◆ Problem ◆
Give every entry again, exactly as it stands.

━━ Records ━━

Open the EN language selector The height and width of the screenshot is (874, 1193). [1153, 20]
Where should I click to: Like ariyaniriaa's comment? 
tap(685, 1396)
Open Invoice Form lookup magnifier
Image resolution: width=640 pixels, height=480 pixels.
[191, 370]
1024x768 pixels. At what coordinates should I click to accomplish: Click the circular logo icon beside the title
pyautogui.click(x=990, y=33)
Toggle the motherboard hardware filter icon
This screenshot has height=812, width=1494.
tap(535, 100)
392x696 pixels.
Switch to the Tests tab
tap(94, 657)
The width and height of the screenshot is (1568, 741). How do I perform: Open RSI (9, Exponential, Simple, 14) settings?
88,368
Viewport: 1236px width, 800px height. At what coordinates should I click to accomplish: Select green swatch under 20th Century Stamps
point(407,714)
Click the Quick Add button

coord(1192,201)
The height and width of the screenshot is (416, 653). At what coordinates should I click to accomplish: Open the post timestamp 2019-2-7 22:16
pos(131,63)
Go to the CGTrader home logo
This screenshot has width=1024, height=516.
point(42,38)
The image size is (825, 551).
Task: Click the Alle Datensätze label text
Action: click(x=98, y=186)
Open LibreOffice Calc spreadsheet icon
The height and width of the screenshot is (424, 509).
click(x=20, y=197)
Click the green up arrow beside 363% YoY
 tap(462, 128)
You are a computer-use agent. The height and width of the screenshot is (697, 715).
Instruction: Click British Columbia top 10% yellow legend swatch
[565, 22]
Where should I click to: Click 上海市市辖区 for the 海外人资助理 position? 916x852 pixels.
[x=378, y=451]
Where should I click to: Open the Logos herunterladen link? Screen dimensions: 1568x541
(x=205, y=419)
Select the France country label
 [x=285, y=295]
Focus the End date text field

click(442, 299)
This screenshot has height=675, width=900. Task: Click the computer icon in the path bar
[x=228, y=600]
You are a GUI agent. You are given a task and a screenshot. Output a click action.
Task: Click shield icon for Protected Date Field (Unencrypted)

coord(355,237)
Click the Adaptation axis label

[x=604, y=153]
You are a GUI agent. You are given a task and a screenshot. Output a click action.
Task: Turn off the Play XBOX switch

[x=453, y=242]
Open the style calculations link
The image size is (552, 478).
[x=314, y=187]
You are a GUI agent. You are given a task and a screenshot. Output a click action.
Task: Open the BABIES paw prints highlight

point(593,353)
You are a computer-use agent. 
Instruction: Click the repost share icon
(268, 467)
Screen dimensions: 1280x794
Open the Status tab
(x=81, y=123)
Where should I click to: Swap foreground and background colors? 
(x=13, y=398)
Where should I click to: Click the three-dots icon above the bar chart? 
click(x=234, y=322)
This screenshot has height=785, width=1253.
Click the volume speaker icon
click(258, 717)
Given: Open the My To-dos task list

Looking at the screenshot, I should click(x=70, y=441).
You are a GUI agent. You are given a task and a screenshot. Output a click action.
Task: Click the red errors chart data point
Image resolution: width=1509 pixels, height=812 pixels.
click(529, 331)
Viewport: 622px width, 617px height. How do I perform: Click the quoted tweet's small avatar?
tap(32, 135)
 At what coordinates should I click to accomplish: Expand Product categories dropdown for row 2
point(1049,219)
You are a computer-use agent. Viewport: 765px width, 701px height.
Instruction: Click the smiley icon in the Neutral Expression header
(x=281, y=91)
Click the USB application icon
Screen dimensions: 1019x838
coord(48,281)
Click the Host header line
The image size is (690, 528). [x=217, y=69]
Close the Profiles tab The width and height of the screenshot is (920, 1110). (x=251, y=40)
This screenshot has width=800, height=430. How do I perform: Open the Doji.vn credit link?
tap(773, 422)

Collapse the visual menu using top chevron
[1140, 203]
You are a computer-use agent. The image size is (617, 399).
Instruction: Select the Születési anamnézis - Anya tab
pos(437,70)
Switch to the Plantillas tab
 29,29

━━━

◆ Output for this task ◆
Open the EN language selector The height and width of the screenshot is (874, 1193). [1153, 20]
Where should I click to: Like ariyaniriaa's comment? 
tap(685, 1396)
Open Invoice Form lookup magnifier
Image resolution: width=640 pixels, height=480 pixels.
[191, 370]
1024x768 pixels. At what coordinates should I click to accomplish: Click the circular logo icon beside the title
pyautogui.click(x=990, y=33)
Toggle the motherboard hardware filter icon
This screenshot has height=812, width=1494.
tap(535, 100)
392x696 pixels.
Switch to the Tests tab
tap(94, 657)
The width and height of the screenshot is (1568, 741). How do I perform: Open RSI (9, Exponential, Simple, 14) settings?
88,368
Viewport: 1236px width, 800px height. At what coordinates should I click to accomplish: Select green swatch under 20th Century Stamps
point(407,714)
Click the Quick Add button

coord(1192,201)
The height and width of the screenshot is (416, 653). At what coordinates should I click to accomplish: Open the post timestamp 2019-2-7 22:16
pos(131,63)
Go to the CGTrader home logo
This screenshot has width=1024, height=516.
point(42,38)
The image size is (825, 551).
Task: Click the Alle Datensätze label text
Action: click(x=98, y=186)
Open LibreOffice Calc spreadsheet icon
The height and width of the screenshot is (424, 509).
click(x=20, y=197)
Click the green up arrow beside 363% YoY
 tap(462, 128)
You are a computer-use agent. The height and width of the screenshot is (697, 715).
Instruction: Click British Columbia top 10% yellow legend swatch
[565, 22]
Where should I click to: Click 上海市市辖区 for the 海外人资助理 position? 916x852 pixels.
[x=378, y=451]
Where should I click to: Open the Logos herunterladen link? Screen dimensions: 1568x541
(x=205, y=419)
Select the France country label
 [x=285, y=295]
Focus the End date text field

click(442, 299)
This screenshot has height=675, width=900. Task: Click the computer icon in the path bar
[x=228, y=600]
You are a GUI agent. You are given a task and a screenshot. Output a click action.
Task: Click shield icon for Protected Date Field (Unencrypted)

coord(355,237)
Click the Adaptation axis label

[x=604, y=153]
You are a GUI agent. You are given a task and a screenshot. Output a click action.
Task: Turn off the Play XBOX switch

[x=453, y=242]
Open the style calculations link
The image size is (552, 478).
[x=314, y=187]
You are a GUI agent. You are given a task and a screenshot. Output a click action.
Task: Open the BABIES paw prints highlight

point(593,353)
You are a computer-use agent. 
Instruction: Click the repost share icon
(268, 467)
Screen dimensions: 1280x794
Open the Status tab
(x=81, y=123)
Where should I click to: Swap foreground and background colors? 
(x=13, y=398)
Where should I click to: Click the three-dots icon above the bar chart? 
click(x=234, y=322)
This screenshot has height=785, width=1253.
Click the volume speaker icon
click(258, 717)
Given: Open the My To-dos task list

Looking at the screenshot, I should click(x=70, y=441).
You are a GUI agent. You are given a task and a screenshot. Output a click action.
Task: Click the red errors chart data point
Image resolution: width=1509 pixels, height=812 pixels.
click(529, 331)
Viewport: 622px width, 617px height. How do I perform: Click the quoted tweet's small avatar?
tap(32, 135)
 At what coordinates should I click to accomplish: Expand Product categories dropdown for row 2
point(1049,219)
You are a computer-use agent. Viewport: 765px width, 701px height.
Instruction: Click the smiley icon in the Neutral Expression header
(x=281, y=91)
Click the USB application icon
Screen dimensions: 1019x838
coord(48,281)
Click the Host header line
The image size is (690, 528). [x=217, y=69]
Close the Profiles tab The width and height of the screenshot is (920, 1110). (x=251, y=40)
This screenshot has width=800, height=430. How do I perform: Open the Doji.vn credit link?
tap(773, 422)

Collapse the visual menu using top chevron
[1140, 203]
You are a computer-use agent. The image size is (617, 399).
Instruction: Select the Születési anamnézis - Anya tab
pos(437,70)
Switch to the Plantillas tab
 29,29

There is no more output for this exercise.